Note that my ship's billet is pretty much what I'm doing now at my day job, combined with my family's heritage in newspapers. My PoV persona was most definitely
me; often, when I have dreams this detailed, coherent, and story-related, I'm Someone Else. Even when it's not something as obvious as being
an anthropomorphic dolphin-woman, my dream-selves in these internal movies often have different memories, different skills, and know different people. Dreams starring
me tend to be both less coherent and less memorable.
It was surprisingly consistent, and surprisingly ... casual, for lack of a better term. Yes, this was a great adventure, this was a new experience—but it's what we're doing, and Things Need To Get Done. Right now ... nothing's urgent, we're ahead of schedule, don't kill yourself or freak out—Just Get The Job Done. Once everything's aboard, once things settle down after launch, then you can cluster by the portholes and ooh and ahh over The Big Night.
The source material for this one isn't hard to pin down. I just spent two weeks on a job assignment in San Diego (travel for the first time in too long, thanks to the new job!), documenting the decontamination procedure for a company that was closing up shop, and I spent a lot of time by myself in largely-abandoned buildings (Please Turn Out The Lights). On the plane back, I read Heinlein's novella,
Methuselah's Children (longevity, obviously, and a gigantic starship with a hundred thousand people aboard.
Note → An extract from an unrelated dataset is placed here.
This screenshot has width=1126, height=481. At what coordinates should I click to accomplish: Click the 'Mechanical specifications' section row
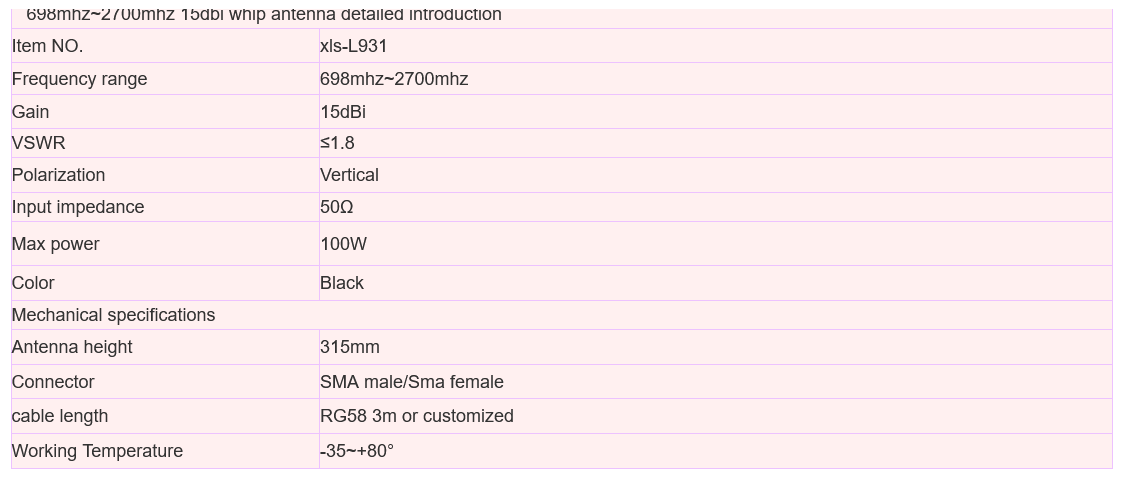coord(562,315)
I think the dream even mentioned cold sleep, which I was turning down because I didn't want to miss anything and there was always Something That Needed Doing).
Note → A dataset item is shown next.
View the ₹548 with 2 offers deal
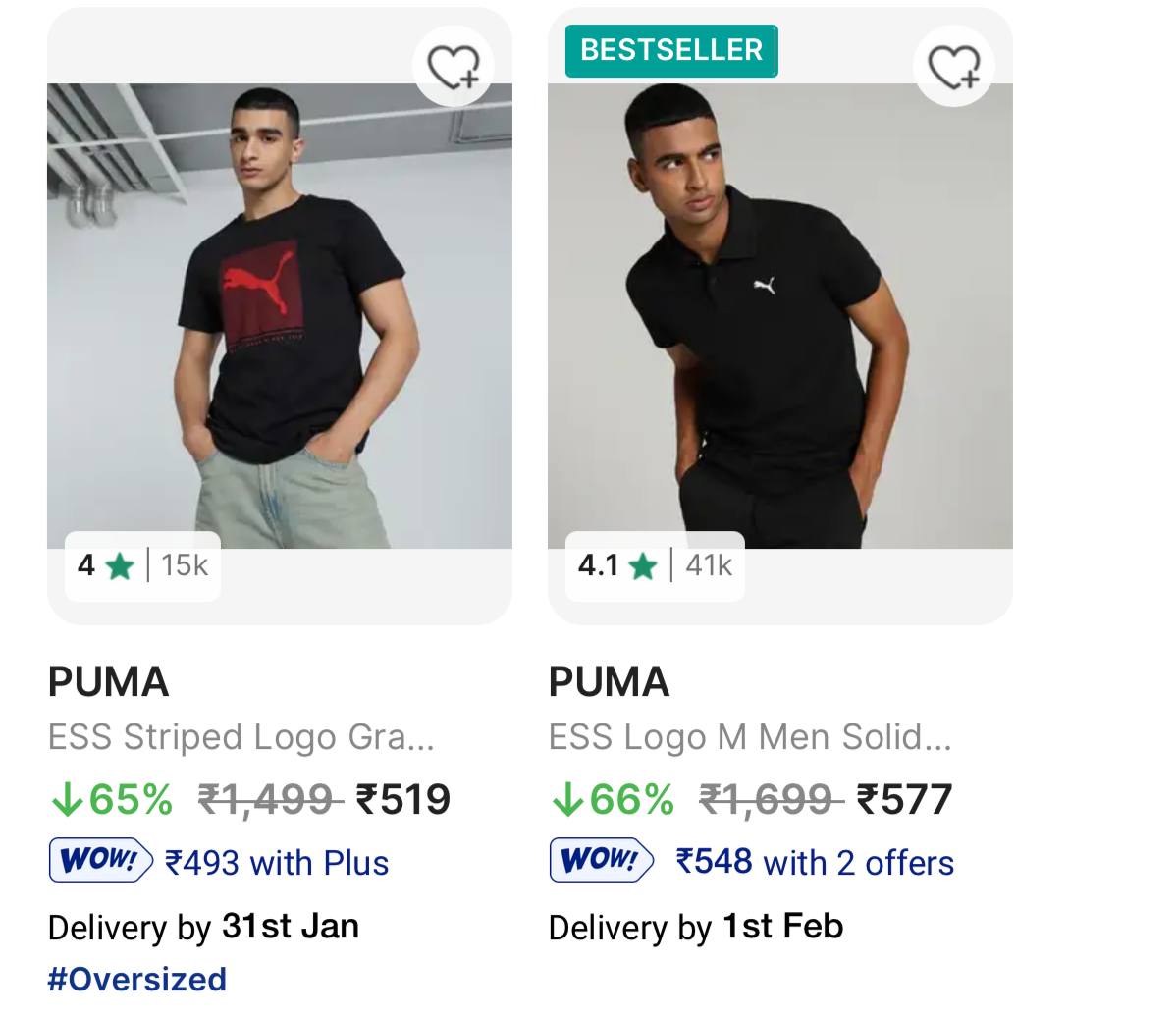1176x1017 pixels. [x=815, y=863]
For the record, if you offered me absolutely any job, any life in the annals of in history and fiction—yeah. This. This is what I'd do, more than anything else. Give me a chance to head into the Deep on a giant city-ship, to search and explore and study and build and create, and I will head up that boarding ramp without looking back.
( Don't be afraid, the stars are only mirrors/Reflecting all the mornings yet to come ... )
Yes, I know it's '70s Disco Cheese and a deliberate parody of the prog-rock Concept Album.
I'll still be singing it as I head up the ramp.